[Provided data]
-- begin --

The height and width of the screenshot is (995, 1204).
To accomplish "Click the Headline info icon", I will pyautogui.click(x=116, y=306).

-- end --
-- begin --

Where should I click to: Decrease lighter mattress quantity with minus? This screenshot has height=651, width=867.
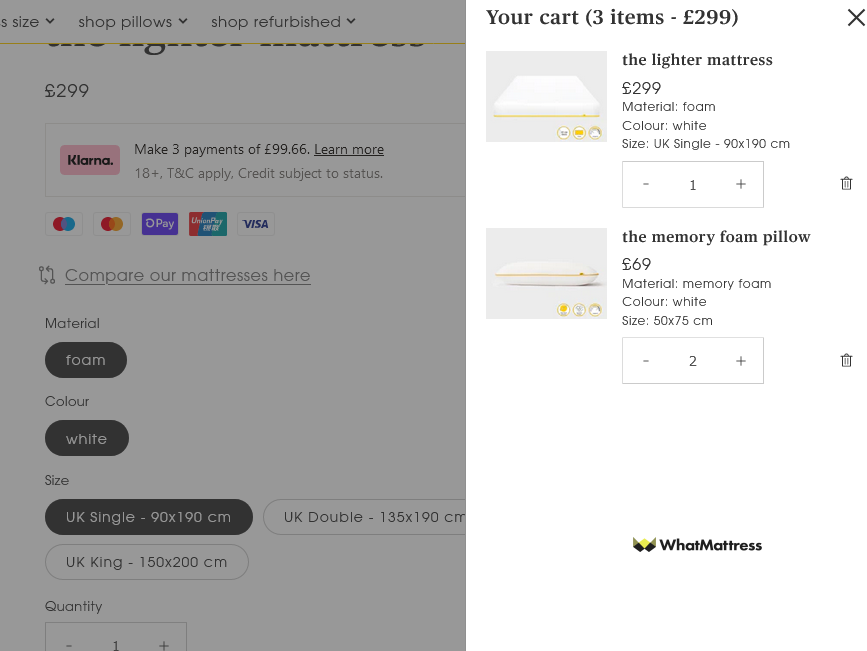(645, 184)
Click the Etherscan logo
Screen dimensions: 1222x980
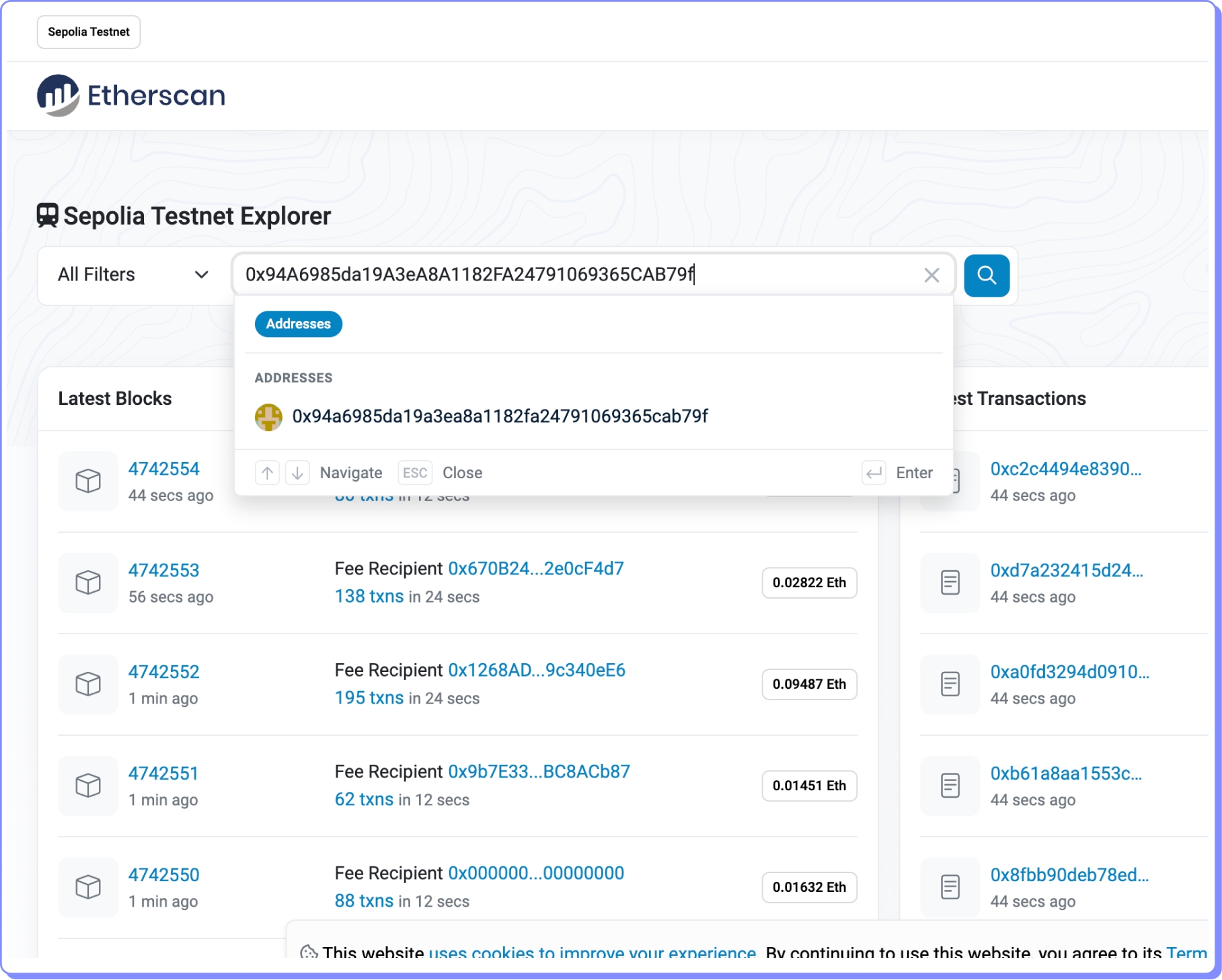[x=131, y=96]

-- end --

[Task details] Pick out every line of the data above that contains the word "width", and copy each of those lines in full.

[Solution for this exercise]
The height and width of the screenshot is (995, 1204).
Where should I click to: Decrease lighter mattress quantity with minus? This screenshot has height=651, width=867.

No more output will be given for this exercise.